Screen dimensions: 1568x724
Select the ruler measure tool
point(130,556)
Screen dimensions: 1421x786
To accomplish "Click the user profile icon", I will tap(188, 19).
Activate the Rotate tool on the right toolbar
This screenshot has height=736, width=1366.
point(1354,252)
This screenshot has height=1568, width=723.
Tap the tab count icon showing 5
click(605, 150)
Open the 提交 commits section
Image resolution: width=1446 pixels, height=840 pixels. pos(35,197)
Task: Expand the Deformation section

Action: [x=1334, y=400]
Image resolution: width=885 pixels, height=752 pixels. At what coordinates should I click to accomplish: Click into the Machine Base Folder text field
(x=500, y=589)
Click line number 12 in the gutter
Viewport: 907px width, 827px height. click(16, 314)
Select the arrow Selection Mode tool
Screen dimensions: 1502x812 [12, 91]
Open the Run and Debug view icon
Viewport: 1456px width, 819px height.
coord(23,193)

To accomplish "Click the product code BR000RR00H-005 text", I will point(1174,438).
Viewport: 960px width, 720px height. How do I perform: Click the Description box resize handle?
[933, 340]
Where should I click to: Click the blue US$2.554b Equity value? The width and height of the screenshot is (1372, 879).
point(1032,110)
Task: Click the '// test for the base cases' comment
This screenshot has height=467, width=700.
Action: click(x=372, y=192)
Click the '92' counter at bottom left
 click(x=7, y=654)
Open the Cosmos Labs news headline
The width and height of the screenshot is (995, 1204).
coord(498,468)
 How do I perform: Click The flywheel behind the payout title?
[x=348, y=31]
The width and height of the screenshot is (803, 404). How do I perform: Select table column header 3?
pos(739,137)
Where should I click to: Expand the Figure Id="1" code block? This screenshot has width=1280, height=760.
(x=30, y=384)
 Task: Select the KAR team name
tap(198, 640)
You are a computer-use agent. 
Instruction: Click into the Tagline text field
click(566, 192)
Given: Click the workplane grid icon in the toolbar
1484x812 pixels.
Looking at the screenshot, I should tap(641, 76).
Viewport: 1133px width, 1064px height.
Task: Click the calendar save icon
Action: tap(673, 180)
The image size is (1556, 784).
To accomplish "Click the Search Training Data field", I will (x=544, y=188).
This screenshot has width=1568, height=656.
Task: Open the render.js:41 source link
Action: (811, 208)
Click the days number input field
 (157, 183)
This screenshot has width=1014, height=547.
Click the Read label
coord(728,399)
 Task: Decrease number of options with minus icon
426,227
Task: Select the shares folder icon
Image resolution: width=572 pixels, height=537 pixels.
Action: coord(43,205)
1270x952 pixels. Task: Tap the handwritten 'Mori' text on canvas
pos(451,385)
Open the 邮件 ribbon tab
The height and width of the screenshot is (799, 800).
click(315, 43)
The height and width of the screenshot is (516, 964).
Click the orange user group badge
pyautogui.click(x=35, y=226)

### Problem details
Pick out every line in the entries above that contains the string "Where". Case counts.

### Exercise solution
Where should I click to: Click the blue US$2.554b Equity value? The width and height of the screenshot is (1372, 879).
Where should I click to: Expand the Figure Id="1" code block? This screenshot has width=1280, height=760.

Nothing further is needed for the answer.